→ INFORMATION PROVIDED
****

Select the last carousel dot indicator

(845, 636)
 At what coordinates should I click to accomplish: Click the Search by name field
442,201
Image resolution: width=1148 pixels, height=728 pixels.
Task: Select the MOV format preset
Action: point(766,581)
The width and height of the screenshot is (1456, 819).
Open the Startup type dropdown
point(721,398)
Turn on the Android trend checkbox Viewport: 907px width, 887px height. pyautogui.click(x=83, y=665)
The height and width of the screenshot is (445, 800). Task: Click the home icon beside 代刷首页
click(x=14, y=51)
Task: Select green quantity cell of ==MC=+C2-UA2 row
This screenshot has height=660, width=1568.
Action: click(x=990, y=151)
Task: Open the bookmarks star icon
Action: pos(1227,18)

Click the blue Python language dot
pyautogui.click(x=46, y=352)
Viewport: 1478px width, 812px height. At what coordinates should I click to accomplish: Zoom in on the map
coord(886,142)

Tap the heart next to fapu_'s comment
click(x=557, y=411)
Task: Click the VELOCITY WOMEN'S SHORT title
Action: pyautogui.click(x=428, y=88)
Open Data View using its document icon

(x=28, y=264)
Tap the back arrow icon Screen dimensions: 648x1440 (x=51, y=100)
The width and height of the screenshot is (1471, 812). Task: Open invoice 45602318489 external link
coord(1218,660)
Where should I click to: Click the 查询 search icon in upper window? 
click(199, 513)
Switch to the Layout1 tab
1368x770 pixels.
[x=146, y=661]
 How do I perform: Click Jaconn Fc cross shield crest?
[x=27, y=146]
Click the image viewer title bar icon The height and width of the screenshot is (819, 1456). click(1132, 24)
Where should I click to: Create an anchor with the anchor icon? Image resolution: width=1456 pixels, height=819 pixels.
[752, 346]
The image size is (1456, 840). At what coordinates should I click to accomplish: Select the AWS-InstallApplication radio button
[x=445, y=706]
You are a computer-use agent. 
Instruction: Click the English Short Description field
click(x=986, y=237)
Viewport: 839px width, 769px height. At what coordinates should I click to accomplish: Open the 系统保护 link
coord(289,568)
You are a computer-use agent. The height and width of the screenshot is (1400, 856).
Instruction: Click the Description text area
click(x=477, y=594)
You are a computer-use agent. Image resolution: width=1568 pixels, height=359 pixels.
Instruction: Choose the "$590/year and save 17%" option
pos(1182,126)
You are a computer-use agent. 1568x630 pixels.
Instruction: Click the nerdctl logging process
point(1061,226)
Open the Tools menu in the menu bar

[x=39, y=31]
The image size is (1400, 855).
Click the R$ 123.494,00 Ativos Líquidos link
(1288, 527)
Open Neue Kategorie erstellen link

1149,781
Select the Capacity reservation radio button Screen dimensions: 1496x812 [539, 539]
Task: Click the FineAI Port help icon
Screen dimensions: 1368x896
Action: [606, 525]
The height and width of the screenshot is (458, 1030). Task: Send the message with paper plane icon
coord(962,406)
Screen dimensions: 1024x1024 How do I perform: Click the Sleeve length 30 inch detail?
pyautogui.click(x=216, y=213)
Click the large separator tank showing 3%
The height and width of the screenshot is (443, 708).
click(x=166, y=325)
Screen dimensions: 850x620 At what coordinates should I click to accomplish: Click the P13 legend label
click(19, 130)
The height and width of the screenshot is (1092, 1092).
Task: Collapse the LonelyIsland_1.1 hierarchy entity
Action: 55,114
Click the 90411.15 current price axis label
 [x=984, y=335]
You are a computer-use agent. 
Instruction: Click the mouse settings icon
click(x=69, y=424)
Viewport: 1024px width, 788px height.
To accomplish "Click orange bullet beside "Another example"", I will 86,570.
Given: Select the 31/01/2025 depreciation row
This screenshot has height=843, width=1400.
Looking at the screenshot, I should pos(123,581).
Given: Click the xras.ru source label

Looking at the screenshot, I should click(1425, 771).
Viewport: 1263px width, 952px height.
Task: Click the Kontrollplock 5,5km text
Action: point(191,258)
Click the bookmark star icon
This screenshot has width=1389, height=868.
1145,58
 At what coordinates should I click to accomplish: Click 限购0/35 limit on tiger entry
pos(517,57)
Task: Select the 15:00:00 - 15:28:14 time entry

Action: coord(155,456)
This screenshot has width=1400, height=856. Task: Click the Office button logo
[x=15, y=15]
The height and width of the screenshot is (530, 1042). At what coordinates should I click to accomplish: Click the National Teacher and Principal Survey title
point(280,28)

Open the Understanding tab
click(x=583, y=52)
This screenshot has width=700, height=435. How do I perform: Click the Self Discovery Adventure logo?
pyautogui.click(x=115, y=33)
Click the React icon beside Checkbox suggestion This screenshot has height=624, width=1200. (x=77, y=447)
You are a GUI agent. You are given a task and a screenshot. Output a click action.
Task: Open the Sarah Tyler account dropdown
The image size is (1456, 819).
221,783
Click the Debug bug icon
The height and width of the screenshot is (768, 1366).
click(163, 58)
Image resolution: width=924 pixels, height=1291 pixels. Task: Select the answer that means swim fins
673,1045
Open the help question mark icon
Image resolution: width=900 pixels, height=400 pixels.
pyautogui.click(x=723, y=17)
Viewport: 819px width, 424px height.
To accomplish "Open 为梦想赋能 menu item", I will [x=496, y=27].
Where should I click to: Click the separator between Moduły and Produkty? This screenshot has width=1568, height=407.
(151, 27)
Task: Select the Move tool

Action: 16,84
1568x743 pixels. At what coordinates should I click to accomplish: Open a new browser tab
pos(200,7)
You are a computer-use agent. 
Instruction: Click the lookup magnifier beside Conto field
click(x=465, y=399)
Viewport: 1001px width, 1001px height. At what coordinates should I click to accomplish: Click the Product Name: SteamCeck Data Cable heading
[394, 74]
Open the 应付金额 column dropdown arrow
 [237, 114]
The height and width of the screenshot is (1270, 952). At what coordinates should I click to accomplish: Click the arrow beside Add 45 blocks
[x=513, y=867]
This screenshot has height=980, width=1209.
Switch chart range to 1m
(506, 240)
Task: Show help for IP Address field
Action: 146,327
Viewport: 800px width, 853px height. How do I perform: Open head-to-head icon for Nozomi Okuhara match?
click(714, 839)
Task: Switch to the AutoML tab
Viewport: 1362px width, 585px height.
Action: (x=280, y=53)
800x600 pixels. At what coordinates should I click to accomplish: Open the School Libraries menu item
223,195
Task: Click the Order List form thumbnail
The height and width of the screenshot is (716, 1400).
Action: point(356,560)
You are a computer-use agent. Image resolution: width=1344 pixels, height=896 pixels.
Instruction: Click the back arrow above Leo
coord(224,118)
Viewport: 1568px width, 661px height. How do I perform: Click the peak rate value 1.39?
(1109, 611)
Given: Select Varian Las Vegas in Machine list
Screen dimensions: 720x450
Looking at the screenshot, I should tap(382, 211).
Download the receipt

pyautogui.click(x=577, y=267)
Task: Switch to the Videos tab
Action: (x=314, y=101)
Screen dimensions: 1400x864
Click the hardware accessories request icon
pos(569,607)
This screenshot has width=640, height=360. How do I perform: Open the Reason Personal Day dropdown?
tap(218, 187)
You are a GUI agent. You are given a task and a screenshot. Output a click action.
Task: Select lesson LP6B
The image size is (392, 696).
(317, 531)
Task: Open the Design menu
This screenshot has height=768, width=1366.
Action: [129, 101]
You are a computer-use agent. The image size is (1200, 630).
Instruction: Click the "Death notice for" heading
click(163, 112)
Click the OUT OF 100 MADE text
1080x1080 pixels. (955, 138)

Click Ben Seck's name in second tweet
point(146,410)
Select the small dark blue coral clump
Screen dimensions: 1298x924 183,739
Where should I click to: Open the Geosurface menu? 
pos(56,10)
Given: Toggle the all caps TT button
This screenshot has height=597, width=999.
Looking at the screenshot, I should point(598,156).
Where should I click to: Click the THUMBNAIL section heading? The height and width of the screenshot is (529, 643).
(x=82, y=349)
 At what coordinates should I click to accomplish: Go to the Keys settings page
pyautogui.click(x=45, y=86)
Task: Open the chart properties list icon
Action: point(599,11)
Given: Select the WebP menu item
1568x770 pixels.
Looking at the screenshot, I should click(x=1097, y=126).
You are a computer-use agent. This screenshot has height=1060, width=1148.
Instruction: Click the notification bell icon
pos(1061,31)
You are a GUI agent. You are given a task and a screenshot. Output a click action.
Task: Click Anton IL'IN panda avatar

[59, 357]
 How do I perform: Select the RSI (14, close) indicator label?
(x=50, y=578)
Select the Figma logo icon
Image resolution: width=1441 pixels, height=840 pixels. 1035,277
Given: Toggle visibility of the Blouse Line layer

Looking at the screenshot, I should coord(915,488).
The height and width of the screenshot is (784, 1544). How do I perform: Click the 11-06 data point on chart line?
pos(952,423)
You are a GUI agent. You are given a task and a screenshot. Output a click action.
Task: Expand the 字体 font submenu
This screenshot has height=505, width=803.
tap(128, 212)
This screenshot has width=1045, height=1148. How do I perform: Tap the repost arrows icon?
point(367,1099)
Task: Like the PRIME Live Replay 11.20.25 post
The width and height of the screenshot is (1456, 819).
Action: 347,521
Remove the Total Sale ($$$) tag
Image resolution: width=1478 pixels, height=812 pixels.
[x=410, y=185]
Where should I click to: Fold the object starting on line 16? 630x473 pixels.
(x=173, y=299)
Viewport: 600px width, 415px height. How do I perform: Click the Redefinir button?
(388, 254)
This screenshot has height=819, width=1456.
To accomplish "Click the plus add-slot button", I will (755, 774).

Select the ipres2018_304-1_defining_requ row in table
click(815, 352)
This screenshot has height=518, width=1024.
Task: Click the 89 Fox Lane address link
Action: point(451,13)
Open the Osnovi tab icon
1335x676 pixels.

****

→ TASK
Copy everything from the line containing "You are a computer-use agent. 1568x630" down to the line containing "Action: [606, 525]", substituting "Press" for every "Click" and keeping the rest unchanged.

→ RESPONSE
You are a computer-use agent. 1568x630 pixels.
Instruction: Press the nerdctl logging process
point(1061,226)
Open the Tools menu in the menu bar

[x=39, y=31]
The image size is (1400, 855).
Press the R$ 123.494,00 Ativos Líquidos link
(1288, 527)
Open Neue Kategorie erstellen link

1149,781
Select the Capacity reservation radio button Screen dimensions: 1496x812 [539, 539]
Task: Press the FineAI Port help icon
Screen dimensions: 1368x896
Action: [606, 525]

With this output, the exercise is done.